(EXERCISE AIM) Copy each line in the data below that contains the word "will".

(DATASET RECORDS)
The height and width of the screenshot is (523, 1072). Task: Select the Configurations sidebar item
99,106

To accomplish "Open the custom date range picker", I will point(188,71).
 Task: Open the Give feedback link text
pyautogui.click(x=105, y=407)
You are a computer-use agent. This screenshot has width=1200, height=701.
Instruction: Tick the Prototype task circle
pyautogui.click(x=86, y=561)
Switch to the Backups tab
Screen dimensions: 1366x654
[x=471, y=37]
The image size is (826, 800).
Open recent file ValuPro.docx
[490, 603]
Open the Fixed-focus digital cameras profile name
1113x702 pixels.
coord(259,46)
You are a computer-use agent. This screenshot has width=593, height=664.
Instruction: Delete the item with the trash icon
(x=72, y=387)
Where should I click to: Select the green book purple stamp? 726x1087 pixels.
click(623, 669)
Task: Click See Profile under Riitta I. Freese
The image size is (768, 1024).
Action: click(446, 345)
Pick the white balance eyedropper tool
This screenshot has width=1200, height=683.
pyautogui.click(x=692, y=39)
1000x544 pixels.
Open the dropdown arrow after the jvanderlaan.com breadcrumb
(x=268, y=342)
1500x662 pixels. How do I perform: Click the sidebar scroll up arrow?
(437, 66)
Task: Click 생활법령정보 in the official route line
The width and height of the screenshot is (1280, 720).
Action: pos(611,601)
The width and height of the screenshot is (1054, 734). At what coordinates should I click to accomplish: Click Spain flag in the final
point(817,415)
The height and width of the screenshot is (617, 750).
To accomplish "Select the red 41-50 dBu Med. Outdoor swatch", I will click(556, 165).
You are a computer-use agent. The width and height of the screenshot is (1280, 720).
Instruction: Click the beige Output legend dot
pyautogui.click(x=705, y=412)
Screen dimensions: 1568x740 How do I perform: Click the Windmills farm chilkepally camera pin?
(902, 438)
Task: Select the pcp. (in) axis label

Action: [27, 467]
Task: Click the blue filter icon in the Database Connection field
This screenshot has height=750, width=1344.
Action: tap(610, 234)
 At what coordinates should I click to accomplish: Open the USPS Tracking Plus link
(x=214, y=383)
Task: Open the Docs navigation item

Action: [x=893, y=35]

(REPLY TO THE EXERCISE)
To accomplish "Open the custom date range picker", I will point(188,71).
To accomplish "Select the red 41-50 dBu Med. Outdoor swatch", I will click(556, 165).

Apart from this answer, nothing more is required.